VLERange: a range in between BidirectionalRange and RandomAccessRange

Mon Jan 17 09:33:04 PST 2011

On 1/17/11 10:34 AM, Michel Fortin wrote:
> On 2011-01-16 18:58:54 -0500, Andrei Alexandrescu
> <SeeWebsiteForEmail at erdani.org> said:
>
>> On 1/16/11 3:20 PM, Michel Fortin wrote:
>>> On 2011-01-16 14:29:04 -0500, Andrei Alexandrescu
>>> <SeeWebsiteForEmail at erdani.org> said:
>>>
>>>> On 1/15/11 10:45 PM, Michel Fortin wrote:
>>>>> No doubt it's easier to implement it that way. The problem is that in
>>>>> most cases it won't be used. How many people really know what is a
>>>>> grapheme?
>>>>
>>>> How many people really should care?
>>>
>>> I think the only people who should *not* care are those who have
>>> validated that the input does not contain any combining code point. If
>>> you know the input *can't* contain combining code points, then it's safe
>>> to ignore them.
>>
>> I agree. Now let me ask again: how many people really should care?
>
> As I said: all those people who are not validating the inputs to make
> sure they don't contain combining code points.

The question (which I see you keep on dodging :o)) is how much text 
contains combining code points.

I have worked in NLP for years, and still do. I even worked on Arabic 
text (albeit Romanized). I work with Wikipedia. I use Unicode all the 
time, but I have yet to have trouble with a combining character. I was 
just vaguely aware of their existence up until this discussion, but just 
waved it away and guess what - it worked for me.

It does not serve us well to rigidly claim that the only good way of 
doing anything Unicode is to care about graphemes. Even NSString exposes 
the UTF16 underlying encoding and provides dedicated functions for 
grapheme-based processing. For one thing, if you care about the width of 
a word in printed text (one of the case where graphemes are important), 
you need font information. And - surprise! - some fonts do NOT support 
combining characters and print signs next to one another instead of 
juxtaposing them, so the "wrong" method of counting characters is more 
informative.

> As far as I know, no one
> is doing that, so that means everybody should use algorithms capable of
> handling multi-code-point graphemes. If someone indeed is doing this
> validation, he'll probably also be smart enough to make his algorithms
> to work with dchars.

I am not sure everybody should use graphemes.

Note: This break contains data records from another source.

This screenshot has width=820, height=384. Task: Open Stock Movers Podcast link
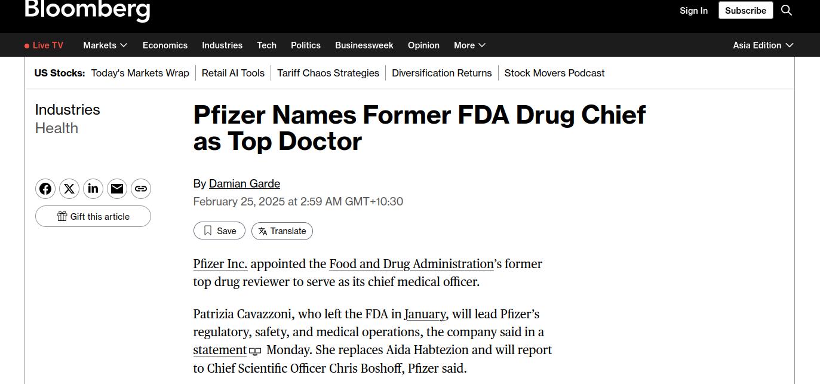[554, 73]
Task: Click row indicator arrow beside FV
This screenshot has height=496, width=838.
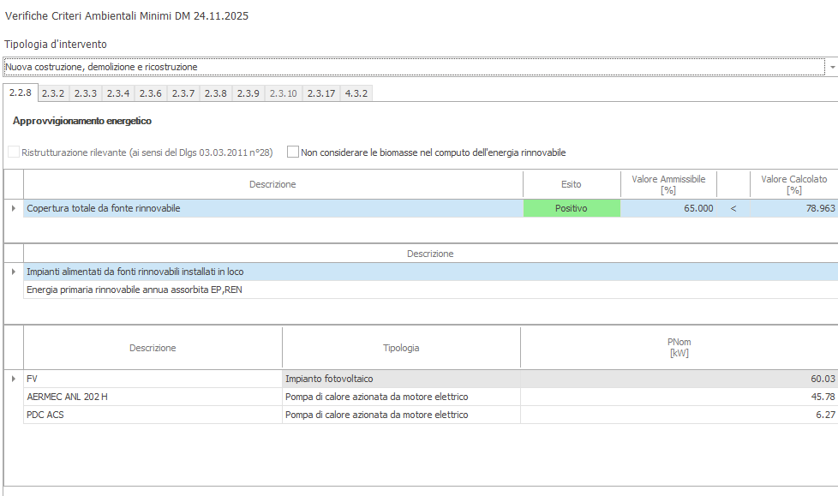Action: (x=13, y=379)
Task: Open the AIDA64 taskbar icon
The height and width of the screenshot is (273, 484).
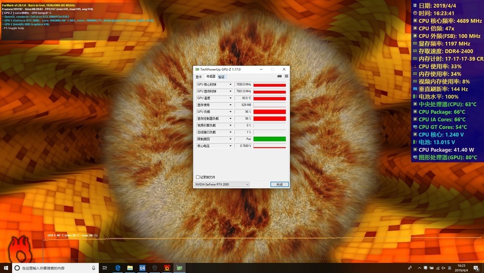Action: [x=142, y=268]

> That said, no one should really have to care but those who implement the
> string manipulation functions. The idea behind making the grapheme the
> element type is to make it easier to write grapheme-aware string
> manipulation functions, even if you don't know about graphemes. But the
> reality is probably more mixed than that.

The reality is indeed more mixed. Inevitably at some point the API needs 
to answer the question: "what is the first character of this string?" 
Transparency is not possible. You break all string code out there.

> - - -
>
> I gave some thought about all this, and came to an interesting
> realizations that made me refine the proposal. The new proposal is
> disruptive perhaps as much as the first, but in a different way.
>
> But first, let's state a few facts to reframe the current discussion:
>
> Fact 1: most people don't know Unicode very well
> Fact 2: most people are confused by code units, code points, graphemes,
> and what is a 'character'
> Fact 3: most people won't bother with all this, they'll just use the
> basic language facilities and assume everything work correctly if it it
> works correctly for them

Nice :o).

> Now, let's define two goals:
>
> Goal 1: make most people's string operations work correctly
> Goal 2: make most people's string operations work fast

Goal 3: don't break all existing code
Goal 4: make most people's string-based code easy to write and understand

> To me, goal 1 trumps goal 2, even if goal 2 is also important. I'm not
> sure we agree on this, but let's continue.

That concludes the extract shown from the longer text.